RECORDS TO PROCESS -
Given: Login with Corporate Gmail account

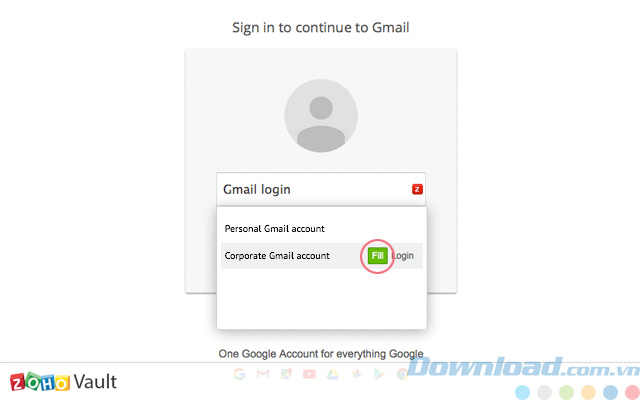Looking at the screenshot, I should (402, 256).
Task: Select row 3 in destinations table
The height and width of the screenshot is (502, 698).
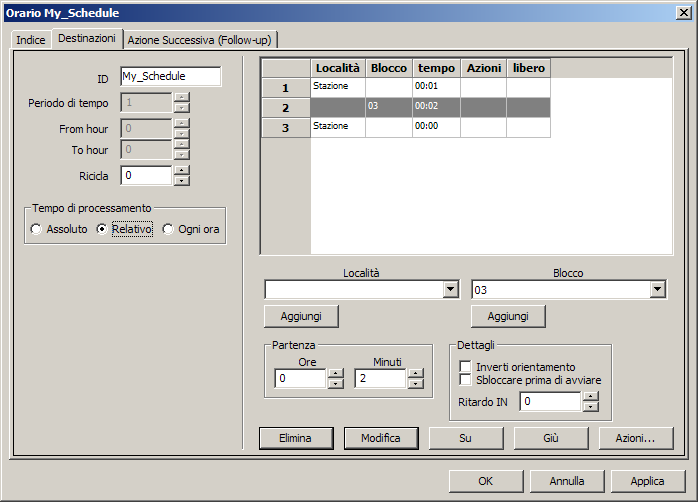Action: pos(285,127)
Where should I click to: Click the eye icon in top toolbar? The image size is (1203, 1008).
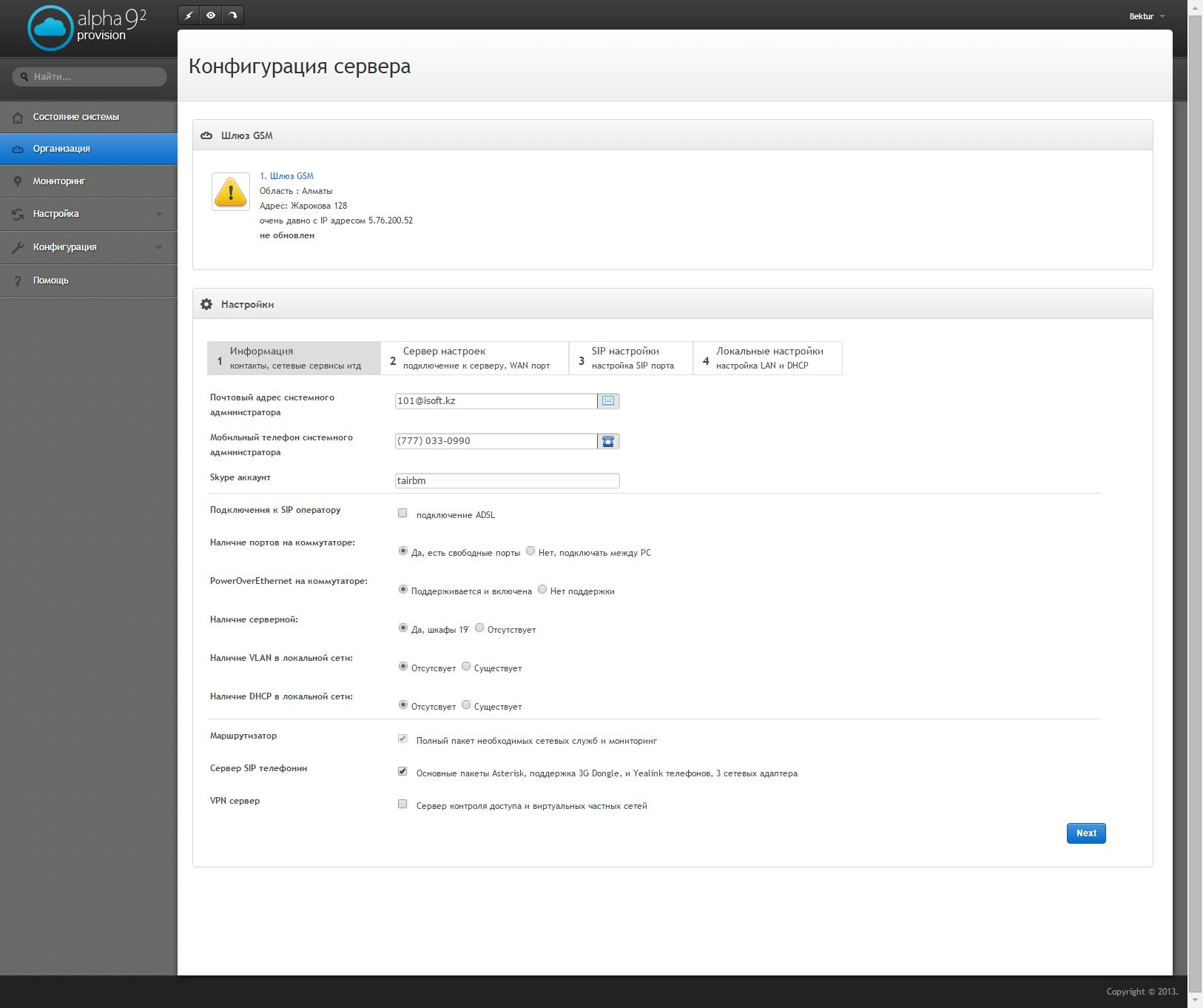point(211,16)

EXERCISE DETAILS - Starting at the line that contains "Task: Select row 3 in destinations table", reproduce exactly and only the lines through the end of the entries above, with the pictures excluded.

RESPONSE TO THIS TASK -
Task: Select row 3 in destinations table
The height and width of the screenshot is (502, 698).
Action: pos(285,127)
Where should I click to: Click the eye icon in top toolbar? The image size is (1203, 1008).
point(211,16)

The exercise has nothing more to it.